::: Exercise data

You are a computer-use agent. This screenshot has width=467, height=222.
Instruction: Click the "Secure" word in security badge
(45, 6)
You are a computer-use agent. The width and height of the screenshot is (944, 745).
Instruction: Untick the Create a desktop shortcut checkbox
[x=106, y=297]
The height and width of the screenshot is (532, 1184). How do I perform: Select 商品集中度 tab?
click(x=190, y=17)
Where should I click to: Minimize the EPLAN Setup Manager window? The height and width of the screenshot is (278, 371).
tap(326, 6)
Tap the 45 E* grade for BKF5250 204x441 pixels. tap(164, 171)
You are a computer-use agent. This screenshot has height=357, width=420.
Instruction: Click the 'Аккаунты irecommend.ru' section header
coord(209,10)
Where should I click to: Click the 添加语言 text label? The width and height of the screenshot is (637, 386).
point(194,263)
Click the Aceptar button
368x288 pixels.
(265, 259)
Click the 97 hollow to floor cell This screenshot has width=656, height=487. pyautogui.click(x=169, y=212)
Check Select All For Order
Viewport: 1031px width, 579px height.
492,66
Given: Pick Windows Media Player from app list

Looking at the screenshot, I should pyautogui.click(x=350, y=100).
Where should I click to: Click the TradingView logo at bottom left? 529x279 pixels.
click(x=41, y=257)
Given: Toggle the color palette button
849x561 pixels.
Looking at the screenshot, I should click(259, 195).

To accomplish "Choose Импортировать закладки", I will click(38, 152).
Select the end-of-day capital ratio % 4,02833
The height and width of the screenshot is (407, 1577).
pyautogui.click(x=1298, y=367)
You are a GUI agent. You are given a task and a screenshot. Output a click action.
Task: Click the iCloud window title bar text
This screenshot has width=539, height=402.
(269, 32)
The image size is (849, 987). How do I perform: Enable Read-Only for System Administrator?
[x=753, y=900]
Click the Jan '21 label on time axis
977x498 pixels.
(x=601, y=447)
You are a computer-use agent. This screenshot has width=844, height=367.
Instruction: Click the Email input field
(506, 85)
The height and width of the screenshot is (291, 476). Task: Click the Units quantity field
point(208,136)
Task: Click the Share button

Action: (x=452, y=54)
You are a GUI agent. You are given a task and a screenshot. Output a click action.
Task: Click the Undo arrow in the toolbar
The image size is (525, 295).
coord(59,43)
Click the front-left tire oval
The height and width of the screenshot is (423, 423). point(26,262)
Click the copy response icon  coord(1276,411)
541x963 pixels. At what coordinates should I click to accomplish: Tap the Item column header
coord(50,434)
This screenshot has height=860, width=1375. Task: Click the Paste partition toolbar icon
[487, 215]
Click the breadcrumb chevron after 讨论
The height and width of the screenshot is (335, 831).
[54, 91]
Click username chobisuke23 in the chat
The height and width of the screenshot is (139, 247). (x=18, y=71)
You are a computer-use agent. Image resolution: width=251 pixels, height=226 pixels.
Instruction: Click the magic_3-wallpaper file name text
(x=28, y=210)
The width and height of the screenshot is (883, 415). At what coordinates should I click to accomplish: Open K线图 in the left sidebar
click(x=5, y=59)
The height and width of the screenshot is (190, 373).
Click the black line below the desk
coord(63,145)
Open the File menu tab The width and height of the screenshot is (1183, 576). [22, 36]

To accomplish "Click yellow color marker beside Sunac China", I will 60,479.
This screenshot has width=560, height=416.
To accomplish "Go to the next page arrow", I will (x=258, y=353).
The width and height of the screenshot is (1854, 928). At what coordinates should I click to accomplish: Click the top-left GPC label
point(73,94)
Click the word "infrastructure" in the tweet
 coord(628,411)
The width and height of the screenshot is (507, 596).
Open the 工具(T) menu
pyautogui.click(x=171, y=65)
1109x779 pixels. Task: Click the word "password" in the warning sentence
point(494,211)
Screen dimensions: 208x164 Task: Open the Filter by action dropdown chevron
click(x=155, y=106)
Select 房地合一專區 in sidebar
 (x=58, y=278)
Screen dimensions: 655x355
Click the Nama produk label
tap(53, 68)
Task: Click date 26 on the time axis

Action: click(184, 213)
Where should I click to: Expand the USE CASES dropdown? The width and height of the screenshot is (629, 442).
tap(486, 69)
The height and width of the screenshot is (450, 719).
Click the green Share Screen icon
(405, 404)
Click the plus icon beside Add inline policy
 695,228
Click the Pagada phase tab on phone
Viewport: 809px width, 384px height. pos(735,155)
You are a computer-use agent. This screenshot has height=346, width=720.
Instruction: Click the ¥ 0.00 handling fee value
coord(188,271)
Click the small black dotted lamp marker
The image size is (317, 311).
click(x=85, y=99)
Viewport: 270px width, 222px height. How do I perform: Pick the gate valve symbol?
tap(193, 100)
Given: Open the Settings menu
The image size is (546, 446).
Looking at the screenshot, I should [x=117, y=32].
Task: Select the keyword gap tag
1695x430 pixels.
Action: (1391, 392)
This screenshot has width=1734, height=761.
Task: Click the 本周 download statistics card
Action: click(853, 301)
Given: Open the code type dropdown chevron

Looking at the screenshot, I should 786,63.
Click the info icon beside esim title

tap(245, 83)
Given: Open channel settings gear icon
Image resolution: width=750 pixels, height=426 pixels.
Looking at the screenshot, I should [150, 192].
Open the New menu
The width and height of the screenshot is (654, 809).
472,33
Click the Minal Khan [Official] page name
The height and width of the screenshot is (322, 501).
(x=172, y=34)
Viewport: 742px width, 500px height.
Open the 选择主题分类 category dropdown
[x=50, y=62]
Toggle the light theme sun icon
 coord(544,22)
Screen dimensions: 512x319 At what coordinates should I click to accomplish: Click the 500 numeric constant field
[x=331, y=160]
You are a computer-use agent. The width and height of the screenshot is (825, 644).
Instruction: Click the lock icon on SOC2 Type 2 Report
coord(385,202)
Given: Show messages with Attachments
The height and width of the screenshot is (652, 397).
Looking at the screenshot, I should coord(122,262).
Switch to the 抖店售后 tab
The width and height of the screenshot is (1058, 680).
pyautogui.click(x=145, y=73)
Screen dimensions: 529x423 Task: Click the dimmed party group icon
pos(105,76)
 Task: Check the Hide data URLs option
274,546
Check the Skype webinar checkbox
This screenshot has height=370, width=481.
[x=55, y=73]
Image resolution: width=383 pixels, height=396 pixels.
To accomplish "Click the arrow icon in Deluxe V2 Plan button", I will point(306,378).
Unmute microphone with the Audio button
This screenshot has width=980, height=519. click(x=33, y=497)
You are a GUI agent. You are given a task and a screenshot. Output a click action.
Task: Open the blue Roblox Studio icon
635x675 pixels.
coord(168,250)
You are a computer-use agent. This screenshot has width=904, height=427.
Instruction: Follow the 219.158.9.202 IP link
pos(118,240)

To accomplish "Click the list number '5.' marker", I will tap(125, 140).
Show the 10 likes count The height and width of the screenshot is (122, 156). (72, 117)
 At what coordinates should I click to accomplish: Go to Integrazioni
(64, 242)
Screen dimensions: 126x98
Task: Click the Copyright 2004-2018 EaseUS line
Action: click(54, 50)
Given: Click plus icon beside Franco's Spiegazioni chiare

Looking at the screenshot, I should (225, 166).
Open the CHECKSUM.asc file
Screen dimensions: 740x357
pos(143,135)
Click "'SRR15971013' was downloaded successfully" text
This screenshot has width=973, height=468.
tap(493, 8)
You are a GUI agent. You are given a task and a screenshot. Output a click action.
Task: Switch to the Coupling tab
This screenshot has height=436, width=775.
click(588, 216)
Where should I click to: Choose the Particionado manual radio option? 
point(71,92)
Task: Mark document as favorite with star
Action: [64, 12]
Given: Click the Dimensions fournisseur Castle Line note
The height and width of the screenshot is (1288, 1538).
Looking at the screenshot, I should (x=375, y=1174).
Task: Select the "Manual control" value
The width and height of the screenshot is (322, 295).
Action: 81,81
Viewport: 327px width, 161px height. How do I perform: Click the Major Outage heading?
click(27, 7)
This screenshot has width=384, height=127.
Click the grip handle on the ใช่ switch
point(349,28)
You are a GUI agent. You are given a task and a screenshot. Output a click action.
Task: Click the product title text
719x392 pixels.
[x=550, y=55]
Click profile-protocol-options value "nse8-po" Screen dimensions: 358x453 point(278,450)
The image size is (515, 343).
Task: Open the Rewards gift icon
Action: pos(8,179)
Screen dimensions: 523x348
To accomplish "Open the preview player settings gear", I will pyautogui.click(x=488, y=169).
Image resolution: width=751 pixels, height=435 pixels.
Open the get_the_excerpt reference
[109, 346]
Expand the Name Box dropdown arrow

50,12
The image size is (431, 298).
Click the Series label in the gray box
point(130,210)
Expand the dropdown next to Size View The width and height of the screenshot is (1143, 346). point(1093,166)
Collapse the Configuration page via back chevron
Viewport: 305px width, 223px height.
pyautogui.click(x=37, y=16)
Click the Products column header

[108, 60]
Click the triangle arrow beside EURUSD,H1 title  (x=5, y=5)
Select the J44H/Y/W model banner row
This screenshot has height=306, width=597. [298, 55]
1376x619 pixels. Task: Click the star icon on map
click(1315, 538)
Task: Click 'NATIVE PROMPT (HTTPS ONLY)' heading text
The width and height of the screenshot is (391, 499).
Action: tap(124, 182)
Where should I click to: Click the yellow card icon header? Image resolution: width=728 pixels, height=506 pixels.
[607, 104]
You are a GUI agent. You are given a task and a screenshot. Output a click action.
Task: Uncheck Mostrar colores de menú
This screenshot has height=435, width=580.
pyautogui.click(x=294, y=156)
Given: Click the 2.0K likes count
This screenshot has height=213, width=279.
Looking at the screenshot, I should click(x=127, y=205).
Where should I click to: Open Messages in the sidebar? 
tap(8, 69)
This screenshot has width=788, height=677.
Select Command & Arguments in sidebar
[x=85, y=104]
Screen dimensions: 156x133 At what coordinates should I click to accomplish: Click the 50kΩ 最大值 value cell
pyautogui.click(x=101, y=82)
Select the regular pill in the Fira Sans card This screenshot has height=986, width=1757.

::::::

**Exercise prompt**
Of all the entries above, output exactly the lines between the one holding "The image size is (849, 987)." and the one holding "You are a computer-use agent. Image", inclusive.

**Expected output**
The image size is (849, 987). How do I perform: Enable Read-Only for System Administrator?
[x=753, y=900]
Click the Jan '21 label on time axis
977x498 pixels.
(x=601, y=447)
You are a computer-use agent. This screenshot has width=844, height=367.
Instruction: Click the Email input field
(506, 85)
The height and width of the screenshot is (291, 476). Task: Click the Units quantity field
point(208,136)
Task: Click the Share button

Action: (x=452, y=54)
You are a GUI agent. You are given a task and a screenshot. Output a click action.
Task: Click the Undo arrow in the toolbar
The image size is (525, 295).
coord(59,43)
Click the front-left tire oval
The height and width of the screenshot is (423, 423). point(26,262)
Click the copy response icon  coord(1276,411)
541x963 pixels. At what coordinates should I click to accomplish: Tap the Item column header
coord(50,434)
This screenshot has height=860, width=1375. Task: Click the Paste partition toolbar icon
[487, 215]
Click the breadcrumb chevron after 讨论
The height and width of the screenshot is (335, 831).
[54, 91]
Click username chobisuke23 in the chat
The height and width of the screenshot is (139, 247). (x=18, y=71)
You are a computer-use agent. Image resolution: width=251 pixels, height=226 pixels.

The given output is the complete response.